As the goodwill messages were continuing to cover that mural on Monday night Rashford took to social media to post a searingly honest account of his own feelings, conveying the kind of emotional intelligence that has marked him out as someone United supporters are immensely proud of.
“I’ve had a difficult season, I think that’s been clear for everyone to see and I probably went into that final with a lack of confidence. I’ve always backed myself for a penalty but something didn’t feel quite right,” he said.
“During the long run-up I was saving myself a bit of time and unfortunately the result was not what I wanted. I felt as though I had let my team-mates down. I felt as if I’d let everyone down.
A penalty was all I’d been asked to contribute for the team. I can score penalties in my sleep so why not that one? It’s been playing in my head over and over since I struck the ball and there’s probably not a word to quite describe how it feels. Final. 55 years. One penalty. History. All I can say is sorry. I wish it had gone differently.”
Rashford’s ability to admit that on the back of a difficult campaign his confidence had taken a knock and that he didn’t feel as self-assured as normal over a penalty is the kind of character we’ve come to expect from him. It’s also the kind of character that might just make him a dangerous player next season.
The academy graduate has already been wrapped in the warm embrace of his club and city since Sunday night. He’ll now enjoy three weeks off before returning for pre-season. That break will be vital to rest and recuperate after a season that had been brutal physically before the mental toll that came with missing that penalty.

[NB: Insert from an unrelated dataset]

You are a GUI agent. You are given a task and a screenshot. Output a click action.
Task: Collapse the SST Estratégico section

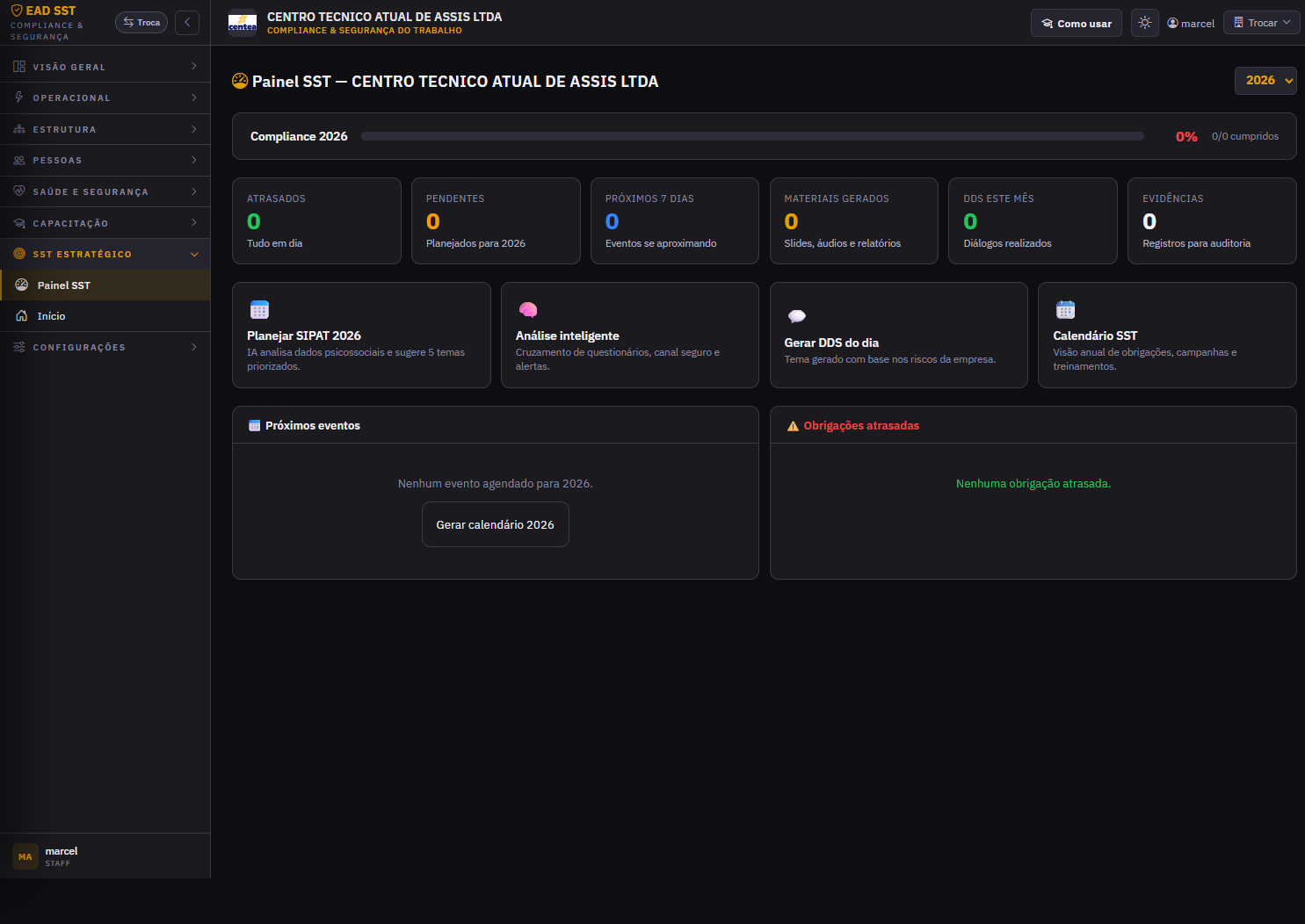pyautogui.click(x=105, y=254)
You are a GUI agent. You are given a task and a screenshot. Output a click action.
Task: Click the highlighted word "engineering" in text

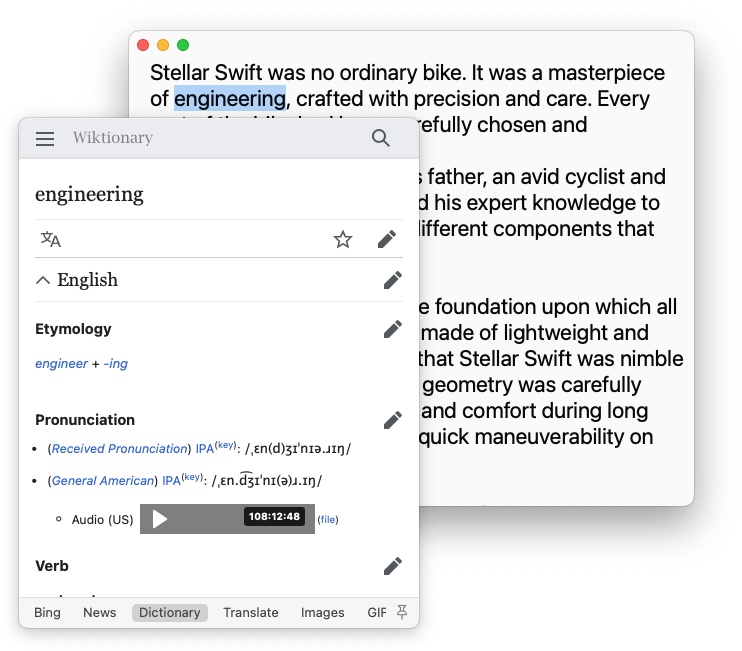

When he returns Rashford will be desperate to use a good season at United to try and erase as much of that memory as possible. In that, perhaps he can take inspiration from one of his heroes in David Beckham, who enjoyed the season of his life after his own England nightmare in the World Cup in France in 1998.
Beckham drove United towards the treble the season after he was sent-off against Argentina in the quarter-final for a rash kick out at Diego Simeone. He channelled his anger and frustration in the right way.
There are differences between the two. The 90s was a time when England’s villains were just that, especially if they also played for United. Beckham’s treatment was appalling and he was vilified at every away ground he went to. He needed the fierce dressing room spirit at Old Trafford to protect him.
It’s a more sizeable minority that has turned on Rashford. When grounds are full next season he will receive cheers rather than jeers. The narrative around the national team has changed and football supporters appreciate Rashford for what he has done. It’s the best of us, a working-class hero, and nowhere is that more relatable than on the terraces of football stadiums. From Newcastle to Southampton there will be admiration and respect, rather than recriminations, for Rashford.
But the hurt will still be there on a personal level. Rashford had the character to step forward and the character to admit to his vulnerabilities afterwards. He has the character and mental fortitude to have played 271 games for one of the biggest clubs in the world at 23, as well as winning 46 England caps. He also has the character and inner strength to take on the government – and win – over an issue close to his heart. If social media trolls think they can break him then they’ve not been paying attention.
Marcus Rashford is stronger than any of us. Don’t bet against him proving it on the pitch next season. United could benefit from that.